▸ EXERCISE BRIEF
After finding the line that holds "Go to the vg archive link" below, set down that line and the rest through the final one exactly, leaving the pictures out.

### DATA FOR THE TASK ###

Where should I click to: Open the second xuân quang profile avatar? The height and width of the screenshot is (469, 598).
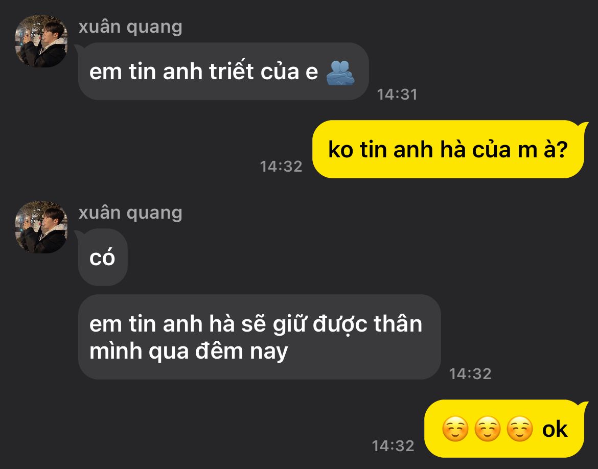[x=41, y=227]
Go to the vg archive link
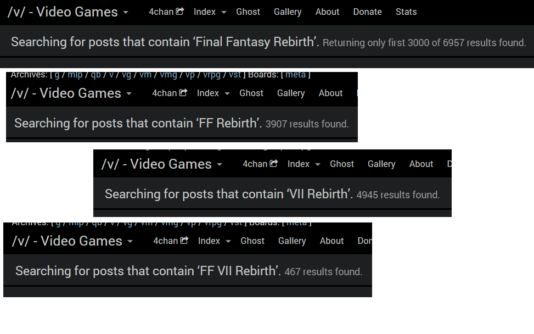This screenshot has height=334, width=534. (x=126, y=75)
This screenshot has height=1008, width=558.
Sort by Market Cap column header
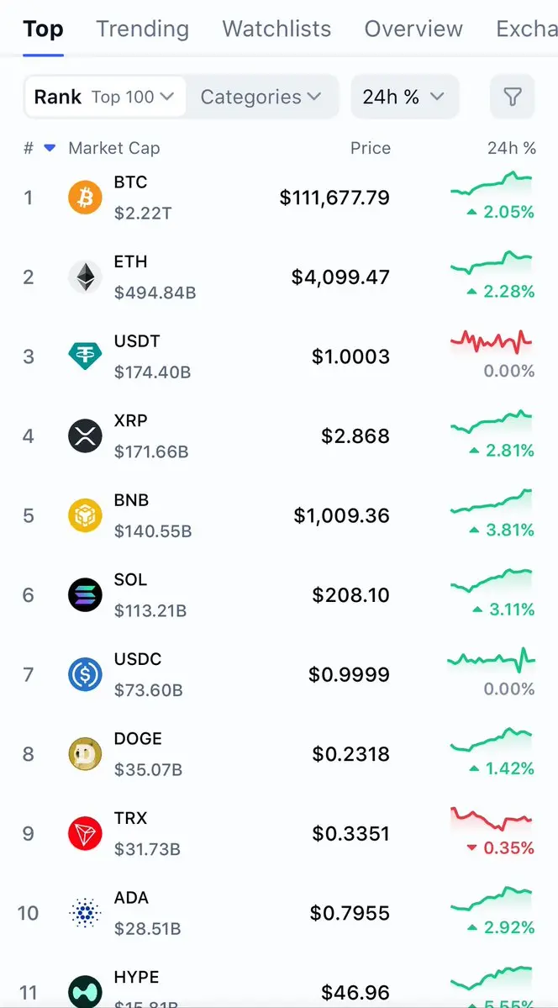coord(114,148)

###

▸ YOUR RESPONSE
Go to the vg archive link
This screenshot has height=334, width=534. (x=126, y=75)
This screenshot has height=1008, width=558.
Sort by Market Cap column header
coord(114,148)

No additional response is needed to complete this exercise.